The "Custody and Grandparents Visitation Act",*fn2 provides visitation rights to grandparents upon a finding by the court that visitation would be in the best interests of the child. The Act provides this right only in three circumstances: (1) when a parent is deceased; (2) when parents' marriage is dissolved; and (3) when the child has resided with grandparents for a period of 12 months or more. None of these circumstances exists in the present case and the statute therefore does not provide a cause of action for appellants.

In Commonwealth ex rel. Williams v. Miller, supra, this court granted visitation rights to the maternal grandmother of a child whose mother had died and in doing so applied the best interests test urged on us by appellants. The Williams court, though, based its decision in part on the principle that "Except under unusual circumstances, no child should be cut off entirely from one side of the family." Id., 254 Pa. Superior Ct. at 232, 385 A.2d at 995. True, the court also acknowledged the benefits to a child of having a relationship with his grandparents, but it is important to remember that this observation was made in reference to a child one of whose parents was no longer living.
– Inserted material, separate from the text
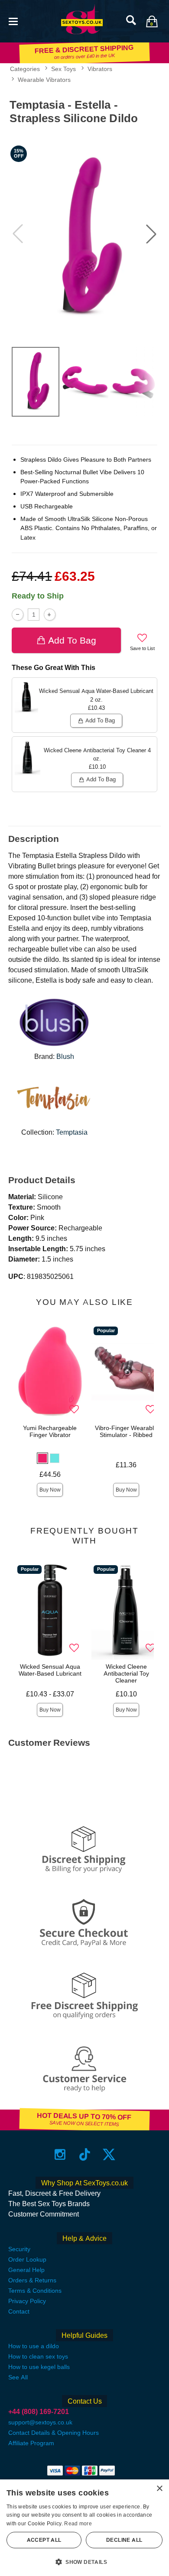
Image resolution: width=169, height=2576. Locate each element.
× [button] (159, 2488)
Furthermore the Williams court cautioned that if animosities continued between the father and grandmother resulting in adverse effects to the child, the visitation order might be retracted.

In Commonwealth ex rel. Zaffarano v. Genaro, supra our Supreme Court reversed an order of this Court which had granted partial custody rights to the maternal grandparents of a child whose mother had died. The Supreme

[ 321 Pa. Super. Page 470]

Court noted with favor the best interests test espoused by our Court in Williams and concluded that the trial court had rightfully denied partial custody to the grandparents since to grant such rights would place the child in the middle of an unpleasant and emotionally unsettling situation caused by the animosity between the child's father and grandparents.

In this case the grandparents have asked the court to involve itself in the dispute between them and Patricia's parents. They have not, however, stated a cause of action on which we can grant relief. Even if it were true, as appellant's allege, that it would be in Patricia's best interests to have a relationship with her grandparents, we find no basis for one issuance of such an order.

The cases discussed in this opinion involve situations in which one parent was unable to see that her parents had a chance to get to know their grandchild. The interference by the court was justified by the absence of that parent, who if she were present, could assure access of the child to the grandparents.

Conversely, appellants in the instant appeal would have the court direct parents, both of whom have chosen not to have their children visit the grandparents, to permit such visitation. Nothing in the case or statutory law legitimizes such an intrusion by the courts into family life.

Appellants make no assertion that Patricia's parents have abused or neglected her. In short, they make no allegation that would justify an interference with their decision not to permit visitation, however regrettable that decision may be. Certainly it is unfortunate that the parties cannot maintain an amicable relationship that would permit Patricia to get to know her grandparents. It is not within the purview of the court, however, to intervene in this family matter in which no legal rights are at issue.

We therefore affirm the order of the lower court.